Attendu qu'il résulte de l'arrêt attaqué et des pièces de la procédure que Mme [P], représentante du syndicat CGT Educ'action 30, ce syndicat et deux autres organisations syndicales ont fait citer M. [O], maire de Beaucaire, devant le tribunal correctionnel, notamment du chef susvisé, pour, dans un communiqué de presse qui faisait suite au double refus, opposé la veille par les représentants syndicaux des enseignants au conseil d'administration du lycée de la ville, de siéger aux côtés du maire, au motif de son appartenance au Front national, dont le président d'honneur venait de tenir des propos antisémites, et de lui serrer la main, avoir écrit les mots : "ce ne sont pas quelques syndicalistes sans éducation, privilégiés, aigris et sectaires, dont le comportement n'a rien à envier à celui de "racailles", qui impressionneront la municipalité" ; que le prévenu, déclaré coupable par les juges du premier degré, a relevé appel de cette décision, ainsi que le ministère public ;

Attendu que, pour infirmer le jugement, relaxer le prévenu et débouter les parties civiles, l'arrêt énonce en substance que les enseignants syndiqués ont, par leur comportement, instauré un débat politique avec le maire, dans le contexte duquel celui-ci a répondu à leur provocation par des propos qui n'ont pas dépassé les limites de la liberté d'expression ;

Attendu qu'en prononçant ainsi, la cour d'appel, qui, répondant aux conclusions dont elle était saisie et prenant en compte les responsabilités exercées par les protagonistes, a exactement apprécié le sens et la portée des propos incriminés, tenus dans le contexte d'une polémique de nature politique, et admis le prévenu au bénéfice de l'excuse de provocation, sans avoir à rechercher ce qui avait pu déterminer le comportement dont elle retenait le caractère provocateur, a justifié sa décision ;

D'où il suit que le moyen, qui manque partiellement en fait en sa seconde branche, en ce que le communiqué litigieux a été diffusé dès le lendemain de l'incident l'ayant provoqué, doit être écarté ;

Et attendu que l'arrêt est régulier en la forme ;

REJETTE les pourvois ;

FIXE à 1 000 euros la somme globale que Mme [P], le syndicat départemental de l'éducation nationale CGT "CGT Educ'action 30", la fédération de l'éducation, de la recherche et de la culture CGT et l'union départementale CGT du Gard devront payer à M. [O] au titre de l'article 618-1 du code de procédure pénale ;

Ainsi fait et jugé par la Cour de cassation, chambre criminelle, et prononcé par le président le vingt-huit mars deux mille dix-sept ;

En foi de quoi le présent arrêt a été signé par le président, le rapporteur et le greffier de chambre.

▶ [EXERCICES À RÉSOUDRE]:
[1] Répondez d'après l'arrêt de la Cour de cassation :
(a) De quelle ville M. [O] est-il le maire ?
(b) Quelle somme globale doit être payée à M. [O] au titre de l'article 618-1 du code de procédure pénale ?
(c) Quel jour l'arrêt a-t-il été prononcé ?
[2] Extrayez mot pour mot le passage de l'arrêt de la Cour de cassation compris entre « REJETTE les pourvois » et « greffier de chambre. », ces deux passages inclus.

▶ [DONNÉES AFFICHÉES]:
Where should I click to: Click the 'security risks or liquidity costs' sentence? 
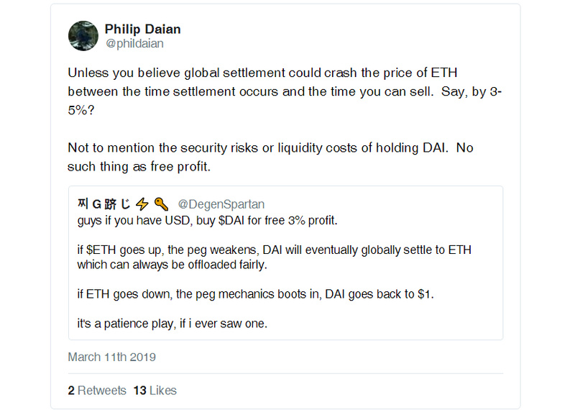pyautogui.click(x=258, y=147)
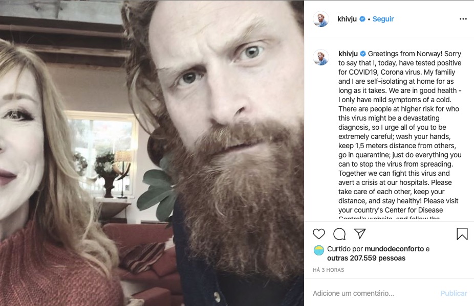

▶ [SOLUTIONS COMPLÈTES]:
[1]
(a) Beaucaire.
(b) 1 000 euros.
(c) Le vingt-huit mars deux mille dix-sept.

[2]
REJETTE les pourvois ;

FIXE à 1 000 euros la somme globale que Mme [P], le syndicat départemental de l'éducation nationale CGT "CGT Educ'action 30", la fédération de l'éducation, de la recherche et de la culture CGT et l'union départementale CGT du Gard devront payer à M. [O] au titre de l'article 618-1 du code de procédure pénale ;

Ainsi fait et jugé par la Cour de cassation, chambre criminelle, et prononcé par le président le vingt-huit mars deux mille dix-sept ;

En foi de quoi le présent arrêt a été signé par le président, le rapporteur et le greffier de chambre.